PROBLEM
The expected answer comprises all lines from the entries that contain the string "chevron".

(Items from a dataset)
"""

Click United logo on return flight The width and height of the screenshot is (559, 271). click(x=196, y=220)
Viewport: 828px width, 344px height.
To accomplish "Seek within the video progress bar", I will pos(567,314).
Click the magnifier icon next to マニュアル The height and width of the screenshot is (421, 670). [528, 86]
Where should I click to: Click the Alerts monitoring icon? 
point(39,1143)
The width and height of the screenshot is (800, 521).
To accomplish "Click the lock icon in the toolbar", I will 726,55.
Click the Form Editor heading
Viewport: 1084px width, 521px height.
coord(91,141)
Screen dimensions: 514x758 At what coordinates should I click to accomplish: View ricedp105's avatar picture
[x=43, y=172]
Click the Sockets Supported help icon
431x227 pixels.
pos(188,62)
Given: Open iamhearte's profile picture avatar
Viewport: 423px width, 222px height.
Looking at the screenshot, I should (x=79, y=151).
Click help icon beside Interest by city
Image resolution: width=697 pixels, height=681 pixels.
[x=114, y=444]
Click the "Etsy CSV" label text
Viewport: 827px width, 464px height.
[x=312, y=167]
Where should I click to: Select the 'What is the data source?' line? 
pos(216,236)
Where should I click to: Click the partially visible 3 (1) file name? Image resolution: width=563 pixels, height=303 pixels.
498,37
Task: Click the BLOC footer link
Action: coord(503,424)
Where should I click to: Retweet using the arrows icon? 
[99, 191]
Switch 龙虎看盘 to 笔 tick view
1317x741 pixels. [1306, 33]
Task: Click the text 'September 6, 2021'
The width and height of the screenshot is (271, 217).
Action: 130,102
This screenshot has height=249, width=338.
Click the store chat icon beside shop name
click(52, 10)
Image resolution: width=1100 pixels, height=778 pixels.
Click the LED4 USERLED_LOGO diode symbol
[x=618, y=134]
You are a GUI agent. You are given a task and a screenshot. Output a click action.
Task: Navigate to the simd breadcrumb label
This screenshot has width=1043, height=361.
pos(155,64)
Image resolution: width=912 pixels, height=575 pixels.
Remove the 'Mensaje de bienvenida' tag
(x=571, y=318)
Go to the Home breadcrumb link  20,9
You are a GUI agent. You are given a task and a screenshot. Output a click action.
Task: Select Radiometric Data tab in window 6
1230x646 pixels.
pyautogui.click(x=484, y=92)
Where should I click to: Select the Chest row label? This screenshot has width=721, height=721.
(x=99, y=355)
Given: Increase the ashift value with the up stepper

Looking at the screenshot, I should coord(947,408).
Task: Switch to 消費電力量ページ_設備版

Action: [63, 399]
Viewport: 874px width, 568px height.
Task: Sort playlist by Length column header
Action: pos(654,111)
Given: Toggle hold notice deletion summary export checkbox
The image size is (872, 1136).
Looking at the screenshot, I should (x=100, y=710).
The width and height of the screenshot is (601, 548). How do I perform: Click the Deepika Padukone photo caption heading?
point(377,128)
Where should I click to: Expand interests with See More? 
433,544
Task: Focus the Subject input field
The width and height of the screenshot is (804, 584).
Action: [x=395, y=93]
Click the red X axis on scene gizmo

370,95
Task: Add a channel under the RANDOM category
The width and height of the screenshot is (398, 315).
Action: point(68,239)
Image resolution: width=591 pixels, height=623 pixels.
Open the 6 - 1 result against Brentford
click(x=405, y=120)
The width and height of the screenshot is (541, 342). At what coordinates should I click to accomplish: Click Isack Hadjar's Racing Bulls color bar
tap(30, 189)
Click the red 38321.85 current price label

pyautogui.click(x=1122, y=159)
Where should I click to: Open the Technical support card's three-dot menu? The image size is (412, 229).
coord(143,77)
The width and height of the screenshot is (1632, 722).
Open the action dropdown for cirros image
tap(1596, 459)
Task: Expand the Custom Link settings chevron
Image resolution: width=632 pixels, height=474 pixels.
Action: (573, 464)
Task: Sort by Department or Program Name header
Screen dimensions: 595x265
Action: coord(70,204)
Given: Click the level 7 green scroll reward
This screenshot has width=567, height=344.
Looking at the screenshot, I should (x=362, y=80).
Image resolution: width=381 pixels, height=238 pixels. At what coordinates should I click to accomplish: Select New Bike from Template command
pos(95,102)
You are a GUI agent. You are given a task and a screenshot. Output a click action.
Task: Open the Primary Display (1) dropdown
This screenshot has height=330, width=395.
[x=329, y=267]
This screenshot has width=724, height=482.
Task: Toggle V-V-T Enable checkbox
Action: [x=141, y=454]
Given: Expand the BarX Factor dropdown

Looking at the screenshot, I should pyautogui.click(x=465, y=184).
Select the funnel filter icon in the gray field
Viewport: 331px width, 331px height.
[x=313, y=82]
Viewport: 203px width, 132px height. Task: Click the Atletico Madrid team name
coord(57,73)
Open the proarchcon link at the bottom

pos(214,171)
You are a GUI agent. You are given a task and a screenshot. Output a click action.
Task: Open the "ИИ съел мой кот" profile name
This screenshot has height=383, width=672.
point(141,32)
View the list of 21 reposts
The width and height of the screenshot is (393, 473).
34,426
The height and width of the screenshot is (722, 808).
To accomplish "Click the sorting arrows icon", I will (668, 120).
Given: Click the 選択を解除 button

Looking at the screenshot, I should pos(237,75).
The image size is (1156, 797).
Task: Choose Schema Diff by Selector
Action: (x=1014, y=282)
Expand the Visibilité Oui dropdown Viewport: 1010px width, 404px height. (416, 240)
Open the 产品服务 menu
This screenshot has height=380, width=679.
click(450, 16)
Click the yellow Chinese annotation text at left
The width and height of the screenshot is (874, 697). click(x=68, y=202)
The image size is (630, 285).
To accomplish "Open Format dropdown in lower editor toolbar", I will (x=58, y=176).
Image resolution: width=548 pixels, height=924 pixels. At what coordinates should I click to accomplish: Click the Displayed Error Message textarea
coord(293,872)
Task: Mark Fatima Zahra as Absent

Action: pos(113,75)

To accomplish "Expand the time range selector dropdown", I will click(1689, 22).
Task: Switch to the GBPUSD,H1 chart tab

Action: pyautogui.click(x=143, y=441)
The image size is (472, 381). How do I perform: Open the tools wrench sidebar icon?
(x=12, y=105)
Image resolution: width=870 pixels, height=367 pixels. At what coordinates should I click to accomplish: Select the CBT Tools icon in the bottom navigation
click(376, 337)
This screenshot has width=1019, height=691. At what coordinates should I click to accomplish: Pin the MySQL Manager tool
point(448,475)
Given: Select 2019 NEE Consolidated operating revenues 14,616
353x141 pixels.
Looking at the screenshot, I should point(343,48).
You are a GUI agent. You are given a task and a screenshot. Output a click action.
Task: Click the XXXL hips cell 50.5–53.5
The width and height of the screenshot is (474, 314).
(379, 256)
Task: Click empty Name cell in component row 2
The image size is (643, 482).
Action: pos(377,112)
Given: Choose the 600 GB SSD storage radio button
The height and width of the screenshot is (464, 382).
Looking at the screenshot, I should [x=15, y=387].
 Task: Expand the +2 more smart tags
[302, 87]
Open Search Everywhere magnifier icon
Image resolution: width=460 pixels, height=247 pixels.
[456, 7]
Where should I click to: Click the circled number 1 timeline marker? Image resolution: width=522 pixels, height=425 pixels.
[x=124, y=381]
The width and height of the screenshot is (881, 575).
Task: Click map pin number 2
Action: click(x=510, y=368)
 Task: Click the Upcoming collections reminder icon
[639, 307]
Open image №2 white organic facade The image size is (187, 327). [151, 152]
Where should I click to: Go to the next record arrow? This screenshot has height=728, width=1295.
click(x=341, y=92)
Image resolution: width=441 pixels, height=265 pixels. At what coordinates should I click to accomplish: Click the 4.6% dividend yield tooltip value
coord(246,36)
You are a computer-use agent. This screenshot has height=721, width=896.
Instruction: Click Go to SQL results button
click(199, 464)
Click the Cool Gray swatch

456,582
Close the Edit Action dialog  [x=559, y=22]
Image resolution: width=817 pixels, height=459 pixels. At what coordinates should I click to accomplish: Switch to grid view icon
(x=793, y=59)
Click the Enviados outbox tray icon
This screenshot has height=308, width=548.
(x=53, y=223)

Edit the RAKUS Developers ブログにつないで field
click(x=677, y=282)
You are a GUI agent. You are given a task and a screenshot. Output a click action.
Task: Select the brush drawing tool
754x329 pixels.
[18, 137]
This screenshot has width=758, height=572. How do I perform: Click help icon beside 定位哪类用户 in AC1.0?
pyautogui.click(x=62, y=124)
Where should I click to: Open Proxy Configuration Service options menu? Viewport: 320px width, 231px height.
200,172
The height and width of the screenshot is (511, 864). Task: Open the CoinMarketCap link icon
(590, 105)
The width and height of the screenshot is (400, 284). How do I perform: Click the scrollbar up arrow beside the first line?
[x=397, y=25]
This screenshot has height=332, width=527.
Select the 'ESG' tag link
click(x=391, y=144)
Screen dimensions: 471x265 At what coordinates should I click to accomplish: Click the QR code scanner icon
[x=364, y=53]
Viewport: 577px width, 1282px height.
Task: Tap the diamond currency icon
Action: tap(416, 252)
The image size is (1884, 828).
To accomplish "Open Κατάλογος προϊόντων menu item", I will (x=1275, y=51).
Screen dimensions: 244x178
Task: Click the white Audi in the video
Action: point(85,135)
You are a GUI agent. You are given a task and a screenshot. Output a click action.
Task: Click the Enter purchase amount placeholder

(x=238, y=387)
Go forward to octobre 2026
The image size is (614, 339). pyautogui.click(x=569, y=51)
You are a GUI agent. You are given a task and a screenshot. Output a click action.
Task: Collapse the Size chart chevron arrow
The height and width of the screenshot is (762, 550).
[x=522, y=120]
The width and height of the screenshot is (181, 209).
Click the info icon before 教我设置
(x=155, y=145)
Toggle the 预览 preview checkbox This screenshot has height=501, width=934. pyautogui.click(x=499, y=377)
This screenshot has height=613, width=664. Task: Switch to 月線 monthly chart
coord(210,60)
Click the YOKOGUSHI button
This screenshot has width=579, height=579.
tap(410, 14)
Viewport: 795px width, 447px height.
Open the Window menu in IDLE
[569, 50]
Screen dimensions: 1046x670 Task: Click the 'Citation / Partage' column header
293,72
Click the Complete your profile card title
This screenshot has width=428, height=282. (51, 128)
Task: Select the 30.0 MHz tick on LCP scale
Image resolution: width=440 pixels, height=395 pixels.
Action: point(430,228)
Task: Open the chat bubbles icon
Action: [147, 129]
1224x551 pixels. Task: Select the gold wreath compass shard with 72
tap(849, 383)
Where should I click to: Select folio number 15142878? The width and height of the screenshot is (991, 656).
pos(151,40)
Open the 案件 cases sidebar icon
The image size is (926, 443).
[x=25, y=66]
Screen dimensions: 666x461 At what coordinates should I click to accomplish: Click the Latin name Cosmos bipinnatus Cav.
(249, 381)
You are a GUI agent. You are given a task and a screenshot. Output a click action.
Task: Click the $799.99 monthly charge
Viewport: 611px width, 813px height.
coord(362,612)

"""

WRITTEN RESPONSE
Task: Expand the Custom Link settings chevron
Task: Collapse the Size chart chevron arrow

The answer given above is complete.